- [LISTED ENTRIES]:
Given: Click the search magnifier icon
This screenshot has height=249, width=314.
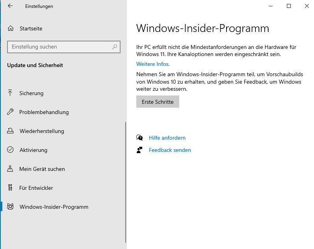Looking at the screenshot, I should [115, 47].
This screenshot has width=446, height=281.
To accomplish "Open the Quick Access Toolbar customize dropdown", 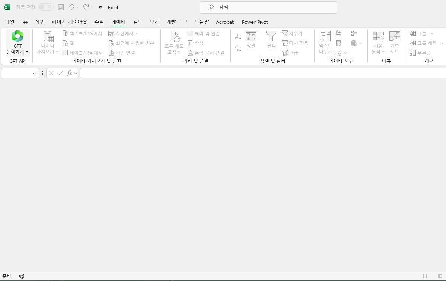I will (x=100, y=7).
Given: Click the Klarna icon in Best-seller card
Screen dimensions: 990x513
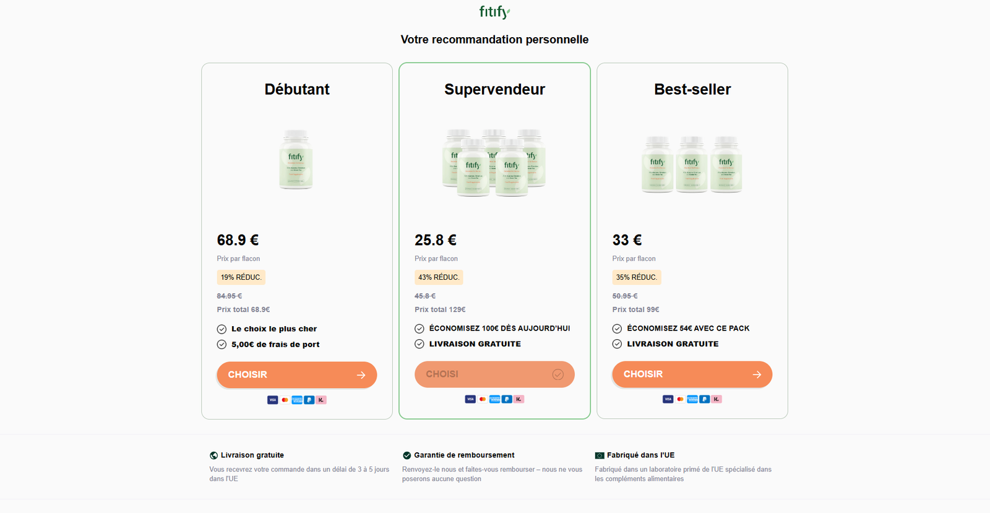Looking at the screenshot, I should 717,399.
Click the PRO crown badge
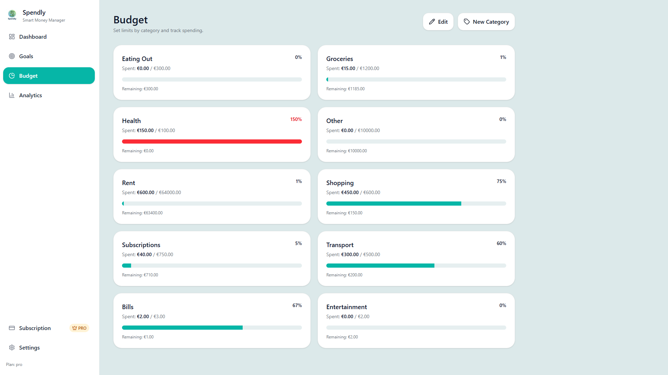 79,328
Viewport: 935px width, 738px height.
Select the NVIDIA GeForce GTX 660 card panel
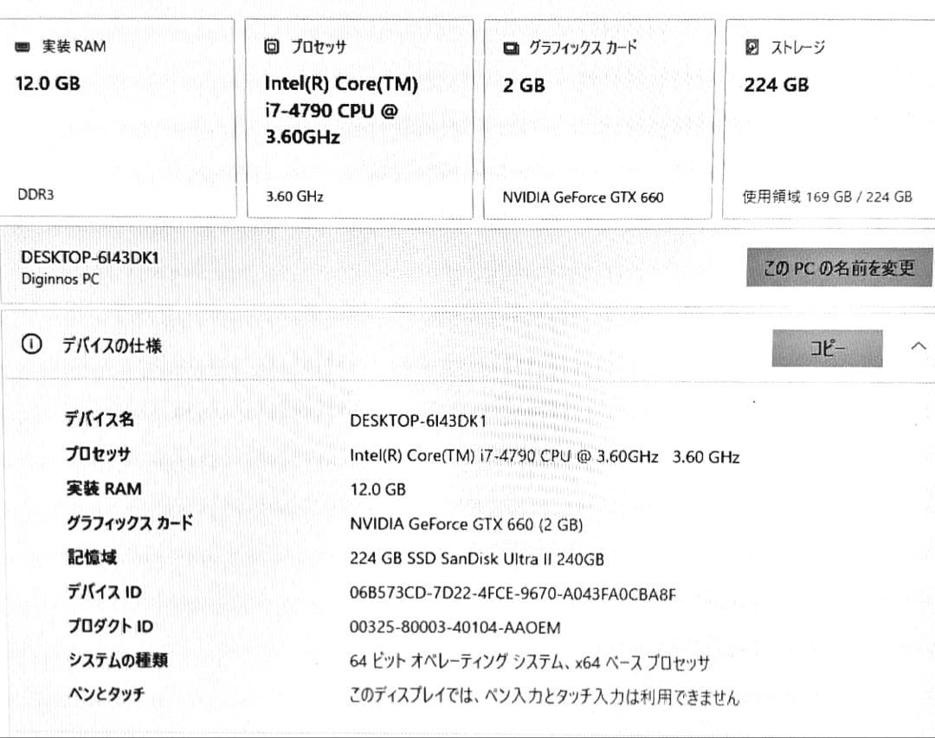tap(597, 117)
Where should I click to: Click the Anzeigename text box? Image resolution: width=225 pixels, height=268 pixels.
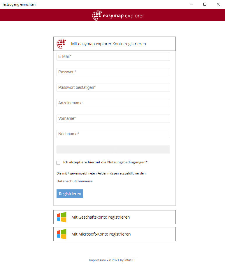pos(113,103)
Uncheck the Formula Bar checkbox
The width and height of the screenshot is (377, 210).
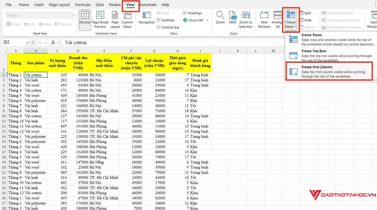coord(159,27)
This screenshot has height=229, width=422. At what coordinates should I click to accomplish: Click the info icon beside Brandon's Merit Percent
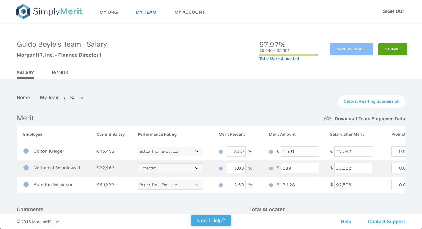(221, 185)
* * *
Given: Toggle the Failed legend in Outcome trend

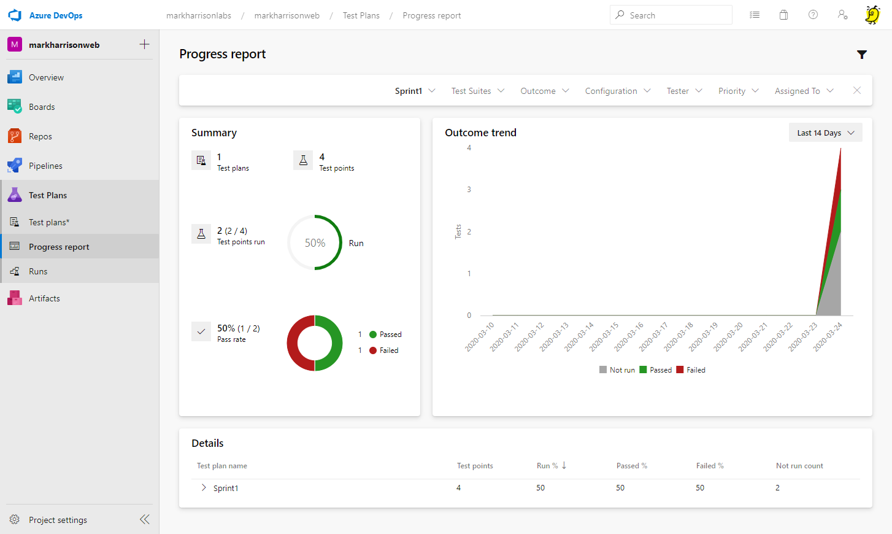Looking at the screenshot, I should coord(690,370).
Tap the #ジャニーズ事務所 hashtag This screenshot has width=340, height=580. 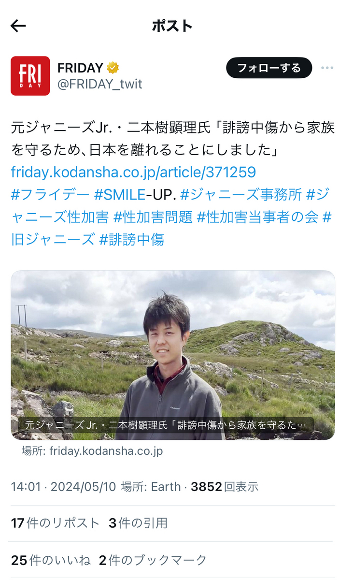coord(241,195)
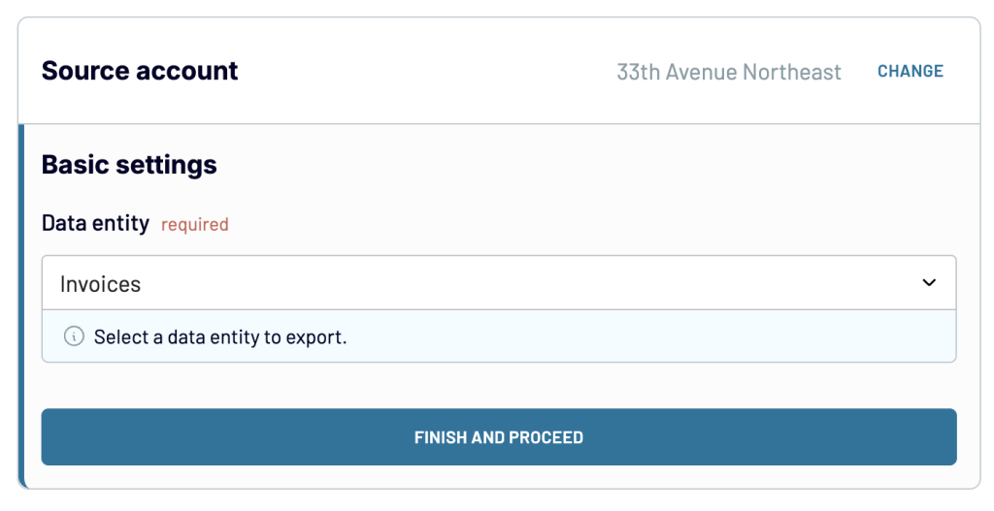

- [SET EXERCISE]: Copy out every line of the listing above that contains the string "icon".

- [RESPONSE]:
Given: Click the search magnifier icon
Given: Click the Klarna icon in Best-seller card
This screenshot has height=229, width=422. At what coordinates should I click to accomplish: Click the info icon beside Brandon's Merit Percent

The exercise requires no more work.